Isolation and characterization of phospholipase A2 from rat lung with affinity chromatography and two-dimensional gel electrophoresis.

A phospholipase A2 (PLA2, EC 3.1.1.4) from rat lung has been isolated and characterized. PLA2 was purified with ion-exchange and affinity chromatography and the purified enzyme was characterized with regard to pH optimum and calcium dependence. The isolated enzyme was also analyzed with two-dimensional gel electrophoresis and identified by Western immunoblots. The enzyme activity was found to be highest at pH 9.5-10.0, with a requirement for calcium, and the molecular mass was estimated to be 12 kDa by means of SDS-polyacrylamide gel electrophoresis. The two-dimensional gel electrophoresis analysis revealed two isoforms of PLA2 with isoelectric points of 7.8 and 9.5. On DEAE-Sepharose, PLA2 eluted as two peaks, one in the flow-through fraction and the other with increased salt concentration.
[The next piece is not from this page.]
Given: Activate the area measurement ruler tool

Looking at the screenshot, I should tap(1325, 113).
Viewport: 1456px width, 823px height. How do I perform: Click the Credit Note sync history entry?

Both peaks contained the same two PLA2 isoforms, as judged by two-dimensional gel electrophoresis. These results demonstrate the presence in rat lung of two isoforms of a calcium-dependent 12 kDa PLA2 with alkaline pH optimum. Using two-dimensional gel electrophoresis, this enzyme can be identified also in rat bronchoalveolar lavage fluid.